Bagi pelaku usaha, target ambisius bisa jadi peluang, asalkan iklim investasi kondusif, regulasi jelas, dan birokrasi dipangkas. Untuk investor asing, janji kemudahan investasi dan stabilitas fiskal bisa menarik, asalkan komitmen pada transparansi, kelangsungan kebijakan, dan rule of law benar-benar dijaga.
Kesimpulan: Waktu Akan Menjawab Tapi Langkah Pertama Sudah Diambil
Purbaya Yudhi Sadewa telah menegaskan: target 8 persen bukan sekadar wacana, melainkan peta jalan ambisius untuk membawa Indonesia ke level yang berbeda. Ia menawarkan kombinasi strategi: likuiditas, investasi, kebijakan fiskal dan pajak, pembangunan SDM, serta desentralisasi dan infrastruktur.

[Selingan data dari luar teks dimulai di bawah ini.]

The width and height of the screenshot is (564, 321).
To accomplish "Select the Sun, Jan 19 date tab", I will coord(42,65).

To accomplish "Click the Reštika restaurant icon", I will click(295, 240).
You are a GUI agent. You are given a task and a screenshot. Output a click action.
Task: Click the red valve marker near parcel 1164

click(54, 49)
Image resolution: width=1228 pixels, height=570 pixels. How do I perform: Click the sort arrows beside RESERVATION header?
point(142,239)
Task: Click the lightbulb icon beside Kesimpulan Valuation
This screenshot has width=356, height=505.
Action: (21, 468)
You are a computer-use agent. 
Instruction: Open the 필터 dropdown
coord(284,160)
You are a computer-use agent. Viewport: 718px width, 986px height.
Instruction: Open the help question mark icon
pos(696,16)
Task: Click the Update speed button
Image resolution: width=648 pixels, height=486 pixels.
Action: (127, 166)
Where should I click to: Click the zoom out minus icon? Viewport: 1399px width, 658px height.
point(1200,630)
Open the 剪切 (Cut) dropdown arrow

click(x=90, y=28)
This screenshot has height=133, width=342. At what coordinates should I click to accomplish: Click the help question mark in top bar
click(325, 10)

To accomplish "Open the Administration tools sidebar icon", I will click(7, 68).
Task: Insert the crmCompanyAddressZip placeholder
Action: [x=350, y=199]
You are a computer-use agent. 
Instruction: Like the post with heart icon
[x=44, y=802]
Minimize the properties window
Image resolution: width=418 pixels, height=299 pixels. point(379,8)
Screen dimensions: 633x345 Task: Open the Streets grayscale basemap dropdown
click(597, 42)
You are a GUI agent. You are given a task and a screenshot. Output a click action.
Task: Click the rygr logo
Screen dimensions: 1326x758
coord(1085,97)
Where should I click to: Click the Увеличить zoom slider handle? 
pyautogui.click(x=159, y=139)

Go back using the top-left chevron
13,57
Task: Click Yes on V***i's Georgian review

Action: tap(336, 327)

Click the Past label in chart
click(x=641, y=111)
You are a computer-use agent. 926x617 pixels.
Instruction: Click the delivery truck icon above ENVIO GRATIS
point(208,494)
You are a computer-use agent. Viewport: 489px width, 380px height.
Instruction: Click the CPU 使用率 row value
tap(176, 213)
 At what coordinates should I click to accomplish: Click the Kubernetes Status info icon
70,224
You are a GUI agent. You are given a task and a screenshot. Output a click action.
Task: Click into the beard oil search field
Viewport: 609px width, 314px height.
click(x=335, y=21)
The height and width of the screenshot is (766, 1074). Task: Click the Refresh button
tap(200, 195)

Namun jalan menuju angka itu penuh tantangan: dari kualitas pelaksanaan, konsistensi kebijakan, hingga kemampuan mengendalikan ekspektasi serta dampak sosial-ekonomi.
Bagi publik, kini saatnya menunggu: apakah janji besar itu akan diterjemahkan ke kebijakan konsisten, atau sekadar jadi retorika sementara. Waktu dan transparansi akan menjadi saksi.